Stored data entries

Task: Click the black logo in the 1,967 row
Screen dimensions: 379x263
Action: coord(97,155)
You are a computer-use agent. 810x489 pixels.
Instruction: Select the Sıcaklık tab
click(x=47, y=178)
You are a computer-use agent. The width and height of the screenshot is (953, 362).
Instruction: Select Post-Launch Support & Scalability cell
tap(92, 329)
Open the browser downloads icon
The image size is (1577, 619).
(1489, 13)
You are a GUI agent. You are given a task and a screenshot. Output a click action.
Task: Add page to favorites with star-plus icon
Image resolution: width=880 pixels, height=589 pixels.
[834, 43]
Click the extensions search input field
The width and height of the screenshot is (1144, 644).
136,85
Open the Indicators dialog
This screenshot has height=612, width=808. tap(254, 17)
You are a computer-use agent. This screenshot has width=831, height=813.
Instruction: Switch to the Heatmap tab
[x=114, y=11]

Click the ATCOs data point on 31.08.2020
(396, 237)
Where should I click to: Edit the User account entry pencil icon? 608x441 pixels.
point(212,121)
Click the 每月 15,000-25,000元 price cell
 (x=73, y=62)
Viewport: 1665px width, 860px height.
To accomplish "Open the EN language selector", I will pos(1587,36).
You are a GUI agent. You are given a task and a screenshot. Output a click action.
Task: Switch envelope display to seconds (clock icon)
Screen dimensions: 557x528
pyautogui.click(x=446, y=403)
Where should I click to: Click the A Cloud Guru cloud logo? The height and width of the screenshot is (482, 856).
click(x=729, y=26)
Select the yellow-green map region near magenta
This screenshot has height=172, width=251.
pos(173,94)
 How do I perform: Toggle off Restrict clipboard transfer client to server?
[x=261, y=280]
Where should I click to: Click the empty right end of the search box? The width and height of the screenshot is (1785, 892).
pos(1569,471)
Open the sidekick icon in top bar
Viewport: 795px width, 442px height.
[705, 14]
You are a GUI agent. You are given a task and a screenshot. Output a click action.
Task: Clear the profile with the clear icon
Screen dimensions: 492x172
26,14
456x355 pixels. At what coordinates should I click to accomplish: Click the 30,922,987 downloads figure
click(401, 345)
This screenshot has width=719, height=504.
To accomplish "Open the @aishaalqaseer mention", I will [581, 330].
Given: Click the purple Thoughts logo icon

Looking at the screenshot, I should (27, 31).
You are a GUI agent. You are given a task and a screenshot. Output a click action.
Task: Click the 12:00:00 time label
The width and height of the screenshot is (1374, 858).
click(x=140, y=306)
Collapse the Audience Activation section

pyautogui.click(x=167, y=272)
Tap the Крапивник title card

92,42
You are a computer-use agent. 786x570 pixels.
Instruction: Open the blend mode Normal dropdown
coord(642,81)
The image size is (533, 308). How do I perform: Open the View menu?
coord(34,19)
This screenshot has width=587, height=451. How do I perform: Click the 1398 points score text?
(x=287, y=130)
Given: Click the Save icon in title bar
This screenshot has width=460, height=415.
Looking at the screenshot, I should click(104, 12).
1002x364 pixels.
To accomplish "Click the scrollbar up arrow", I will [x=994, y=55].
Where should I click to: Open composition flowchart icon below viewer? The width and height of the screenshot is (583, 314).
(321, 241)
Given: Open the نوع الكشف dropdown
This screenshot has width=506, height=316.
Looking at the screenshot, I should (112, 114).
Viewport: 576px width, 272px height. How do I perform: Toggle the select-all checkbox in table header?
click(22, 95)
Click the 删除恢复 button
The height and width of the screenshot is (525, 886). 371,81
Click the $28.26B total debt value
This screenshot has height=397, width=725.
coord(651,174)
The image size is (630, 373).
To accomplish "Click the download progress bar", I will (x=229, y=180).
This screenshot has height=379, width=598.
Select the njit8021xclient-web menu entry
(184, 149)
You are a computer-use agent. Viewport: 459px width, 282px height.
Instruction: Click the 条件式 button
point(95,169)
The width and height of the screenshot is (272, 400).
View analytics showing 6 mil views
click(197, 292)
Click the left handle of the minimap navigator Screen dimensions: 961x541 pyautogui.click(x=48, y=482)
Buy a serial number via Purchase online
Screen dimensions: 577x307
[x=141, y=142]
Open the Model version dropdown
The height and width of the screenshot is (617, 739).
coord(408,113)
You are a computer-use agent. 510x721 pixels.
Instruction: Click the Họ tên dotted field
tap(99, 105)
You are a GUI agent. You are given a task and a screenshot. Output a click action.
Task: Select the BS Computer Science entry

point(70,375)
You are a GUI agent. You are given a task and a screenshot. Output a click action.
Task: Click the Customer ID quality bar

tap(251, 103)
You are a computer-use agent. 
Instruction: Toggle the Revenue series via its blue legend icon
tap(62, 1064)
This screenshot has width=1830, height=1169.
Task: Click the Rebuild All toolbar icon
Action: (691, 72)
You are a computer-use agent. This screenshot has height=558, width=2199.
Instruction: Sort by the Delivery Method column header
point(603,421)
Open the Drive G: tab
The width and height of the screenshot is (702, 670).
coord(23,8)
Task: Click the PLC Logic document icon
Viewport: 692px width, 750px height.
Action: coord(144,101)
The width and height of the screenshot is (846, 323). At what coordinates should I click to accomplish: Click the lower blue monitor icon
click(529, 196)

Given request:
Please copy the lines above verbatim, starting at the line containing "Click the 每月 15,000-25,000元 price cell" and ending after the line containing "I will pos(1587,36).".

Final result:
Click the 每月 15,000-25,000元 price cell
 (x=73, y=62)
Viewport: 1665px width, 860px height.
To accomplish "Open the EN language selector", I will pos(1587,36).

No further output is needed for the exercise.